Tuesday, November 20, 2007

New Residential Construction Report: October 2007

Today’s New Residential Construction Report continues to firmly indicate a new leg down in the decline to the nation’s housing markets and for new residential construction showing substantial declines on a year-over-year and month-to-month basis to single family permits both nationally and across every region.

Single family housing permits, the most leading of indicators, again suggests extensive weakness in future construction activity dropping a staggering 31.0% nationally as compared to October 2006.

Moreover, every region showed significant double digit declines to permits with the West declining 30.9%, the South declining 35.6%, the Midwest declining 22.5% and the Northeast declining 17.9%.

Keep in mind that these declines are coming on the back of last year’s record declines.

To illustrate the extent to which permits and starts have declined, I have created the following charts (click for larger versions) that show the percentage changes of the current values compared to the peak years of 2004 and 2005.

Notice that on each chart the line is essentially combining the year-over-year changes seen in 2005, 2006 and 2007 showing virtually every measure trending down precipitously.

Although year-over-year declines to permits, for example, have not accelerated measurably from their peak YOY declines, the fact that they continue to decline roughly 20%-30% should provide a solid indication that they are by no means stabilizing.
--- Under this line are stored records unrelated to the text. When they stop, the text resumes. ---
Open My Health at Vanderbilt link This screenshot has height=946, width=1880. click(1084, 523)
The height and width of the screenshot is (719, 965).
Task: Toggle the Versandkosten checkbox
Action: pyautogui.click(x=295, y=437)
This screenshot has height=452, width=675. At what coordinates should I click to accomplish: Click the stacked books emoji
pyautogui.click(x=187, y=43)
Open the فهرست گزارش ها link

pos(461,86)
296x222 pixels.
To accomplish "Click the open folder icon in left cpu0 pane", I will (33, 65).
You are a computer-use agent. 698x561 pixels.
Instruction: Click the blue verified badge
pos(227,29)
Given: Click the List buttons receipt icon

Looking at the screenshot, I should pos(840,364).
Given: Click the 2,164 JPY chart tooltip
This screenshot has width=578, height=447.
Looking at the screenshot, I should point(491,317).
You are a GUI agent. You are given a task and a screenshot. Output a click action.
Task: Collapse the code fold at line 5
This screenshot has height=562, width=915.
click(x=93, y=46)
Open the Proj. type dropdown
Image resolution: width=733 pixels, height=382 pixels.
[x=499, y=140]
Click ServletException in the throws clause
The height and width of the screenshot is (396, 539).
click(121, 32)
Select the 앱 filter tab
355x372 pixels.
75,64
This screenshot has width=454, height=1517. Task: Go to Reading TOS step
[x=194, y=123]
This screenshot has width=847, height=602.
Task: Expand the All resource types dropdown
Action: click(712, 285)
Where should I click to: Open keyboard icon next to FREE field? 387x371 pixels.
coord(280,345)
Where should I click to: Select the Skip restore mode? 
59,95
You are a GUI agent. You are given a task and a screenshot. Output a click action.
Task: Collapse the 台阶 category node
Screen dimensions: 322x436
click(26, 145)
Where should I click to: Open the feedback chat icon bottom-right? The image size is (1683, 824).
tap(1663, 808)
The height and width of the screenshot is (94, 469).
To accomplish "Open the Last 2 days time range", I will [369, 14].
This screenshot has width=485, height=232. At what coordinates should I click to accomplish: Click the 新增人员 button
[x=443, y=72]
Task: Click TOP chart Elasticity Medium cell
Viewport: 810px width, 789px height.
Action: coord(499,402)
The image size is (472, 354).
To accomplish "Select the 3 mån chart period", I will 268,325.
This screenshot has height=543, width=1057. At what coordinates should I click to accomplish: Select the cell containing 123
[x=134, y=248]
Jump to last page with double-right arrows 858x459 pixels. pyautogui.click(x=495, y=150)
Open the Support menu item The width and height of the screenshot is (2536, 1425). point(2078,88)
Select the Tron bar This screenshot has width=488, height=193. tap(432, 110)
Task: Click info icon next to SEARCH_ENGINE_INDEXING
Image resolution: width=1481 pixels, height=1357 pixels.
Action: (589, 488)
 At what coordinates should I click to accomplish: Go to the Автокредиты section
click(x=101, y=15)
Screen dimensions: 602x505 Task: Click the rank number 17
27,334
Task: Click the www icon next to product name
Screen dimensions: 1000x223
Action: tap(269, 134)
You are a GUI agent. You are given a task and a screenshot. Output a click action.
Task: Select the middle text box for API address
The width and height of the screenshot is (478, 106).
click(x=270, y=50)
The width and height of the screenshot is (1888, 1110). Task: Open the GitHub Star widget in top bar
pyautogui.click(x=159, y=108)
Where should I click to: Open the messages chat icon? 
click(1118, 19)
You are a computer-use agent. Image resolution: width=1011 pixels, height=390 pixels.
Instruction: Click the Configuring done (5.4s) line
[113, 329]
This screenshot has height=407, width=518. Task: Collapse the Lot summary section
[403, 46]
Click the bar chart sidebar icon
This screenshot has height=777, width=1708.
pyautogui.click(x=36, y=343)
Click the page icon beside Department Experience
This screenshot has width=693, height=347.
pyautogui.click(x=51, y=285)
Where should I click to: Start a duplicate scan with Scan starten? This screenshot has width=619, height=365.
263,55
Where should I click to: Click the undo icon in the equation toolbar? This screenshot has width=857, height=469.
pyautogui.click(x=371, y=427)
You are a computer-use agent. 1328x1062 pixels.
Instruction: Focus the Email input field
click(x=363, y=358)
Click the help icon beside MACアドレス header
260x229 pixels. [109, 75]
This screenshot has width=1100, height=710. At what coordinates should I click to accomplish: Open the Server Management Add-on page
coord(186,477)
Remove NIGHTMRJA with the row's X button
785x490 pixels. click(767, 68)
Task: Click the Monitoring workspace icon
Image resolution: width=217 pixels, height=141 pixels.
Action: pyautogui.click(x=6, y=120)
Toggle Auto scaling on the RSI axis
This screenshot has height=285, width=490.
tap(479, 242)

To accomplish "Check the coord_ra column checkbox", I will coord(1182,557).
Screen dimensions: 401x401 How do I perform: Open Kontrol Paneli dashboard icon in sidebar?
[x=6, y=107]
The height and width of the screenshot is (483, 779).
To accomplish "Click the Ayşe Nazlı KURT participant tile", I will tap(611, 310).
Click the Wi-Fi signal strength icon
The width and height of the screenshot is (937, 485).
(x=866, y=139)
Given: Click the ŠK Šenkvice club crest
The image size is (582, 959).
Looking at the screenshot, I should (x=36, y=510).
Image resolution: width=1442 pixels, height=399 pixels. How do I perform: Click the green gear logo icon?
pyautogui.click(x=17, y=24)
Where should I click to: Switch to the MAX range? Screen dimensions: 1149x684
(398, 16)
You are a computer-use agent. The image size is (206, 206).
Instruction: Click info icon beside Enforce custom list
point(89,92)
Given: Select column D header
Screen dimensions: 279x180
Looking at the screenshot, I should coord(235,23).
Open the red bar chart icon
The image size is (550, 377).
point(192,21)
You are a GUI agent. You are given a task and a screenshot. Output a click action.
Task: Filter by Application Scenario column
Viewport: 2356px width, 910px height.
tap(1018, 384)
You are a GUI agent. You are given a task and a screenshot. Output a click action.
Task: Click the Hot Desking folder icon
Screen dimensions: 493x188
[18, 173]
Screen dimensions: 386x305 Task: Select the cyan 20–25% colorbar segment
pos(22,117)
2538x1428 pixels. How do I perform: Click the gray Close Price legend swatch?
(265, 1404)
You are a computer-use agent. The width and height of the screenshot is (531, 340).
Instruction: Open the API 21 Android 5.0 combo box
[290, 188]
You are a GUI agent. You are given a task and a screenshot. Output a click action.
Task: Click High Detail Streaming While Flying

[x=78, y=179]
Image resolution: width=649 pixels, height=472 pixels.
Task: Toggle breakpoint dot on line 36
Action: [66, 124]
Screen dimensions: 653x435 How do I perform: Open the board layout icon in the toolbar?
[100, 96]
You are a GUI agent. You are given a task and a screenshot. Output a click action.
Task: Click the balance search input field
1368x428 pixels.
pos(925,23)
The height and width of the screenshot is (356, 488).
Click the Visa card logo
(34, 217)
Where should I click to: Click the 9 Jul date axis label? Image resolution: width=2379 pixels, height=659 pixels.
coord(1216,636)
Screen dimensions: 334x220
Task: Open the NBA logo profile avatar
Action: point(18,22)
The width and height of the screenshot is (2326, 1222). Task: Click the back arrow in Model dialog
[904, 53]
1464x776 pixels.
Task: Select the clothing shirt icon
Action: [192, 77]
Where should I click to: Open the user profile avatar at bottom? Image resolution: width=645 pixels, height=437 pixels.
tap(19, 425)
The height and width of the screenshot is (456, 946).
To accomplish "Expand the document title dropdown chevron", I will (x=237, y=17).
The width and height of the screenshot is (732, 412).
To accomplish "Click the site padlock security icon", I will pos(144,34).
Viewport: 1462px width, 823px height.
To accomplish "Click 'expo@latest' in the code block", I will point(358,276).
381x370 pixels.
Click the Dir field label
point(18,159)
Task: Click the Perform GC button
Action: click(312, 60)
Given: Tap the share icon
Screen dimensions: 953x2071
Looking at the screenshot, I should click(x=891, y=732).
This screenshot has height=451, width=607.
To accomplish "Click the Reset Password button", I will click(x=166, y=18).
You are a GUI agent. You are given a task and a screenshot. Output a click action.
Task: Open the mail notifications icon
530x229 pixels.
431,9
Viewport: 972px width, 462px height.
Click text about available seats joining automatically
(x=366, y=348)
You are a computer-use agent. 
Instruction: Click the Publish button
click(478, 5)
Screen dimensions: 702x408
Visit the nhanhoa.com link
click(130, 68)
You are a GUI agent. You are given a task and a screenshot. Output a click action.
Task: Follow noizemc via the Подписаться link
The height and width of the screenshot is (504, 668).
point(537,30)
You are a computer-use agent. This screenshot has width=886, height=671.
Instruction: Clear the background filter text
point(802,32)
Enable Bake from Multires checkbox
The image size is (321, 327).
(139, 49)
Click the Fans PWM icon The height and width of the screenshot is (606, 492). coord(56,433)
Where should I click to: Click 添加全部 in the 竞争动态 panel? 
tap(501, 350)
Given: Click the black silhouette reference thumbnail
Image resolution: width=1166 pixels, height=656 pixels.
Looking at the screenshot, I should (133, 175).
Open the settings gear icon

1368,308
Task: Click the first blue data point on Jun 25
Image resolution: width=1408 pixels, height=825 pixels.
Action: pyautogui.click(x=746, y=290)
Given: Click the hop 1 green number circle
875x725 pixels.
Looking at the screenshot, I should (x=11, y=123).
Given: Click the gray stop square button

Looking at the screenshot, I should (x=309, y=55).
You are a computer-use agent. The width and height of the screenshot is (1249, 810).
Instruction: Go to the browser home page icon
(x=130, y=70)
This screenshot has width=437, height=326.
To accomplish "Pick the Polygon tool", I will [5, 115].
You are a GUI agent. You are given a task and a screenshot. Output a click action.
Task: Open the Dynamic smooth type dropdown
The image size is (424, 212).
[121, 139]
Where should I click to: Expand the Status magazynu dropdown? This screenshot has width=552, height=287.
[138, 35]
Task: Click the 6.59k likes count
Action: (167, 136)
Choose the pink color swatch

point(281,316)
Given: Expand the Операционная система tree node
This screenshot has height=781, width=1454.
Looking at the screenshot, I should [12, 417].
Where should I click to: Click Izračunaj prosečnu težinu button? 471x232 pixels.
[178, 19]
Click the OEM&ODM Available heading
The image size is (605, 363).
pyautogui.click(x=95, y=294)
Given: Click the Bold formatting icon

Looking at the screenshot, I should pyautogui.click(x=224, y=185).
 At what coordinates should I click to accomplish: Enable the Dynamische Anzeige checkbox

Remember that permits, starts, and completions are not simply independent measures but are, in fact, three logically related and dependent measures.

In the process of a building project, first you get the “permit”, next you “start” building, and finally you “complete” the project.

For this reason, one must adjust expectations prior to reading a newly released Census Department report to account for the true nature of the data published simultaneously each month.

As in past months, I have “smoothed” out the unadjusted data and aligned the three data series (i.e. moved starts ahead a month and completions ahead six months) to make more obvious their trend.


Here are the statistics outlined in today’s report:

Housing Permits

Nationally

  • Single family housing permits down 30.1% as compared to October 2006
Regionally

  • For the Northeast, single family housing down 17.8% as compared to October 2006.
  • For the West, single family housing permits down 30.9% as compared to October 2006.
  • For the Midwest, single family housing permits down 22.5% as compared to October 2006.
  • For the South, single family housing permits down 35.6% compared to October 2006.
Housing Starts

Nationally

  • Single family housing starts down 25.1% as compared to October 2006.
Regionally

  • For the Northeast, single family housing starts down 4.7% as compared to October 2006.
  • For the West, single family housing starts down 30.2% as compared to October 2006.
  • For the Midwest, single family housing starts down 9.8% as compared to October 2006.
  • For the South, single family housing starts down 31.4% as compared to October 2006.
Housing Completions

Nationally

  • Single family housing completions down 25.8% as compared to October 2006.
Regionally

  • For the Northeast, single family housing completions up 5.8% as compared to October 2006.
  • For the West, single family housing completions down 37.4% as compared to October 2006.
  • For the Midwest, single family housing completions down 33.5% as compared to October 2006.
  • For the South, single family housing completions down 22.0% as compared to October 2006.
Keep in mind that this particular report does NOT factor in the cancellations that have been widely reported to be occurring in new construction.